Madiedo esclarece ainda que se pretende obter respostas sobre se o manto de Mercúrio é sólido ou líquido, “se está fundido como o da Terra, como o magma que sobe à superfície pelo vulcão de La Palma”, e se esta circunstância faz dele, por causa da tectônica de placas, um planeta muito dinâmico geologicamente.
A sonda europeia também investigará se há vestígios de água nas áreas polares, em crateras que escapam da influência das mudanças bruscas de temperatura entre o dia e a noite. Não porque Mercúrio seja candidato à sua exploração —Madiedo acredita que “seria mais factível fazê-lo a partir de asteroides”— mas para, segundo explica o cientista andaluz, “esclarecer questões para as quais hoje não temos respostas, tais como, por exemplo, como se formam esses planetas tão próximos de sua estrela, que composição têm, a partir de quais materiais o Sistema Solar foi formado, como este evolui, qual é a composição da tênue atmosfera mercuriana e como são os exoplanetas que também estão muito próximos de sua estrela”.
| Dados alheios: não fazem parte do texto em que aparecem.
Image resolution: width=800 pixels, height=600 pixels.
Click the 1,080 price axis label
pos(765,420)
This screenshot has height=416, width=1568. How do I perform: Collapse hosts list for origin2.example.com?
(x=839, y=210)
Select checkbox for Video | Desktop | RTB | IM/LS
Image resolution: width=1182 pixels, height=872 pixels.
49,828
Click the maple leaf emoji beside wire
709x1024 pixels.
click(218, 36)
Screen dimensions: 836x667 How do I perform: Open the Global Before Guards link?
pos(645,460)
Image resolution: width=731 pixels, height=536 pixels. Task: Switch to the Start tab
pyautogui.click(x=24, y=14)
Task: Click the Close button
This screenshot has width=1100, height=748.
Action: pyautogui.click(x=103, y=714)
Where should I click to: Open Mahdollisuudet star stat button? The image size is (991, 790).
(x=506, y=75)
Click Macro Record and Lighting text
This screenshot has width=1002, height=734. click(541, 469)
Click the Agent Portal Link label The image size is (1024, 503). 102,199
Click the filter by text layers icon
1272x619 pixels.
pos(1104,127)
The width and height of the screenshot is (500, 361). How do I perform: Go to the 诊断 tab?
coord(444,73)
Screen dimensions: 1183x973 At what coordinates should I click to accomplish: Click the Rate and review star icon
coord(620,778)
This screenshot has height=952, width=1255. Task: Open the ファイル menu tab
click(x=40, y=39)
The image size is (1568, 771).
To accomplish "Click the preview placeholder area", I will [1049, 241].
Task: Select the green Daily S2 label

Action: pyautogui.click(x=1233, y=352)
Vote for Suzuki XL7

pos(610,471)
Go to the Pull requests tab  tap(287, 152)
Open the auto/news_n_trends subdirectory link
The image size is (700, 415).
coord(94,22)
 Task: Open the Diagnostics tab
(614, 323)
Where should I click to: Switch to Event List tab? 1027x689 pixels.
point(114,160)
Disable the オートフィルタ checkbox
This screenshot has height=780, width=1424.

A proximidade do Sol, as temperaturas extremas e a história geológica de Mercúrio conferem à sua superfície uma configuração rugosa, com escarpaduras (declives pronunciados) que, segundo explica Galadí, têm o nome de navios famosos na história da humanidade, como o Santa María, em homenagem a uma das caravelas com que Colombo chegou à América.
A Mariner foi a primeira sonda espacial a visitar Mercúrio no início da década de setenta. Foi seguida pela Messenger, lançada em 2004. Espatifou-se onze anos mais tarde, conforme estava previsto, depois de ficar sem combustível, sobre a superfície de Mercúrio e abriu uma cratera de 16 metros. Madiedo destaca que a BepiColombo poderá estudar “material fresco” deste acidente geográfico criado pelo homem e ver aspectos ocultos das camadas mais superficiais. A sonda europeia lançará dois orbitadores em 2025: um planetário próprio e outro magnetosférico, da agência japonesa JAXA.